> BIO | GUERRITORE Monica

RITRATTO_GUERRITOREmonica

Esordisce in teatro nel 1974 a soli 16 anni con la regia di Giorgio Strehler ne Il giardino dei ciliegi e via via con  Zio Vania (Cechov) I masnadieri (Schiller) Scene da un matrimonio (Bergman) porta in scena figure femminili complesse  (Lady Macbeth, La Signorina Giulia, Madame Bovary). È stata protagonista del primo sceneggiato Rai a colori, Manon Lescaut nel 1977, e ha riscosso grande successo anche nel cinema, in film come La lupa, La bella gente e Parfums D’Alger.
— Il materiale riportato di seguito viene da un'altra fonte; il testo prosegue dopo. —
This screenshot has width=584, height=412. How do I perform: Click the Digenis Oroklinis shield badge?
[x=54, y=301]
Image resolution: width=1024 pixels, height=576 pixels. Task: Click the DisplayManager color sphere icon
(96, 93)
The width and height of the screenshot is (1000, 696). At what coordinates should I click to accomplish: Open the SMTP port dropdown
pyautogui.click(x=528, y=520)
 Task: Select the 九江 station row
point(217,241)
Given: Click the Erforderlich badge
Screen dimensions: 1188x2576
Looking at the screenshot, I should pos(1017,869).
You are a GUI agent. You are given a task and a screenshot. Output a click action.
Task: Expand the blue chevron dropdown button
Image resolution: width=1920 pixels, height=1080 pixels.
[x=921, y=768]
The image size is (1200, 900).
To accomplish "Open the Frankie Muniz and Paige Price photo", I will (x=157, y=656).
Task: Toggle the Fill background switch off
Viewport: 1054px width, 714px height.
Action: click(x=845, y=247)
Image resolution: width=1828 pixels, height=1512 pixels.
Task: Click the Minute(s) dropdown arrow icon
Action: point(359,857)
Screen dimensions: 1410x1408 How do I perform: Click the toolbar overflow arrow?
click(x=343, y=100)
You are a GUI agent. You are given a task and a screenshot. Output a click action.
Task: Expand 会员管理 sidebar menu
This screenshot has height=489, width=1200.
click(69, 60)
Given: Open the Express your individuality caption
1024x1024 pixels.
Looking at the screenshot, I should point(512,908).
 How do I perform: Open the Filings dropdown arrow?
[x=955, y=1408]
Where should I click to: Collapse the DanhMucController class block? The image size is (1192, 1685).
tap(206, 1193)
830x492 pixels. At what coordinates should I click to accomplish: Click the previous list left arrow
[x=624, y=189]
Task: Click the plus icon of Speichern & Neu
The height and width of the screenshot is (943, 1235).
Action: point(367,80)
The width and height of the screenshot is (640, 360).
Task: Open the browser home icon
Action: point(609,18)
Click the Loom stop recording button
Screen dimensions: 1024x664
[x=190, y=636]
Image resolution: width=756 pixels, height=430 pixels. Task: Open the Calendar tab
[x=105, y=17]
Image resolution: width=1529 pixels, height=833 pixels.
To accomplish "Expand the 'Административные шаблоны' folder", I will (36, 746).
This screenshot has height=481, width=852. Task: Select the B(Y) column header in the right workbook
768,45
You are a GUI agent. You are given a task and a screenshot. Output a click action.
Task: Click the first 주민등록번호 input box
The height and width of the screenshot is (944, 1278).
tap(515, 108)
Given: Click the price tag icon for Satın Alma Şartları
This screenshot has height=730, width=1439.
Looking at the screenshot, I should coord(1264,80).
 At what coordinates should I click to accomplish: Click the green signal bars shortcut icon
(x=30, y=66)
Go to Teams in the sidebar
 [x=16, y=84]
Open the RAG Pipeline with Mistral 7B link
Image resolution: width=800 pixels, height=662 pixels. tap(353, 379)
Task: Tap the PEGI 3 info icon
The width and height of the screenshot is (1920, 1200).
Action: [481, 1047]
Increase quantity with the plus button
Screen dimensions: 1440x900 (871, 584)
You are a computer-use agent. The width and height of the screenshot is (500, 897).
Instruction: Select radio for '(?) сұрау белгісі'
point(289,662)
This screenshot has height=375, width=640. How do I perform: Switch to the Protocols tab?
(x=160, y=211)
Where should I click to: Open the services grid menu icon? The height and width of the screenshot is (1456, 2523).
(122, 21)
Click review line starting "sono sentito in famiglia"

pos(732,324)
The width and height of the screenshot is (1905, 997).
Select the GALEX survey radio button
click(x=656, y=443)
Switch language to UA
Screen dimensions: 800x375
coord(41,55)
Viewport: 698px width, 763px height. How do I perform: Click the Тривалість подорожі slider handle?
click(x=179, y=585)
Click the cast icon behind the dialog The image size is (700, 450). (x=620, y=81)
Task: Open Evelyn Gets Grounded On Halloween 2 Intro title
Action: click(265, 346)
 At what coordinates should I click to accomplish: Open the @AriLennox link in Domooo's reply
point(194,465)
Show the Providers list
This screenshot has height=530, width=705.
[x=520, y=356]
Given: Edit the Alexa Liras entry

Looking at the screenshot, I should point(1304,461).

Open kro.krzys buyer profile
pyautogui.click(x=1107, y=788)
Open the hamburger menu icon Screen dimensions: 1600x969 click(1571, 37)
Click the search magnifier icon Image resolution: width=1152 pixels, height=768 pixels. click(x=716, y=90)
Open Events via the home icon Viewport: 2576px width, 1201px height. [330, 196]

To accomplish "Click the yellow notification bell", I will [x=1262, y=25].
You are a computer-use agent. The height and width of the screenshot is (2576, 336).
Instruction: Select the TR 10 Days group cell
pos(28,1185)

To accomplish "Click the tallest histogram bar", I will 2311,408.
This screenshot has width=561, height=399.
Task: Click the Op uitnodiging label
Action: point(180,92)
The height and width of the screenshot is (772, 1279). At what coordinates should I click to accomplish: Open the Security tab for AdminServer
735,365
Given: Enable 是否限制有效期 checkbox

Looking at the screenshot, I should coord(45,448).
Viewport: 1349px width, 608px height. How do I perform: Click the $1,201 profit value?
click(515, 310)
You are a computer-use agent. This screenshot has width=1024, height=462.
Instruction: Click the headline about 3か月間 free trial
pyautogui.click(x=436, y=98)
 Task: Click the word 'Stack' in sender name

Come regista e drammaturga, ha scritto e diretto spettacoli teatrali di successo come Dall’Inferno all’Infinito e Mi chiedete di parlare su Oriana Fallaci, e Giovanna D’Arco che debutterà a Parigi il 1 ottobre 2020 al Theatre de la Contrescarpe nell’interpretazione di Severine Cojannot. Autorizzata dallo stesso Woody Allen, riscrive, dirige e interpreta Mariti e Mogli. Nel 2011 è stata nominata Commendatore al Merito della Repubblica Italiana per il suo impegno nel campo delle Arti e della Cultura dal Presidente Giorgio Napolitano, e Testimone della Fondazione Veronesi contro il Cancro. Nel 2014 è stata Presidente della Giuria dei Letterati del Premio Campiello. Nel 2016 Con il suo Dall’Inferno all’Infinito ha inaugurato le giornate della lingua italiana all’Accademia della Crusca. Candidata ai Nastri D’Argento 2016 come Migliore Attrice per la sua interpretazione ne La Bella Gente con la regia di Ivano de Matteo, è attualmente nei cinema con Puoi baciare lo sposo (regia di Alessandro Genovesi). Il suo ultimo libro Quel che so di lei, presentato in anteprima al Festival della Comunicazione 2019, è alla seconda  ristampa. Da ottobre 2019 è nei teatri con L’anima buona di Sezuan (di B. Brecht) nella versione scenica di Giorgio Strehler del 1981. Tributo della Guerritore al suo Maestro. È da poco uscita la serie su Francesco Totti  “Speravo de morì prima” (produzione Wildeside per Sky), dove interpreta la madre del campione, Fiorella. Monica Guerritore è ora sul set con Carlo Verdone.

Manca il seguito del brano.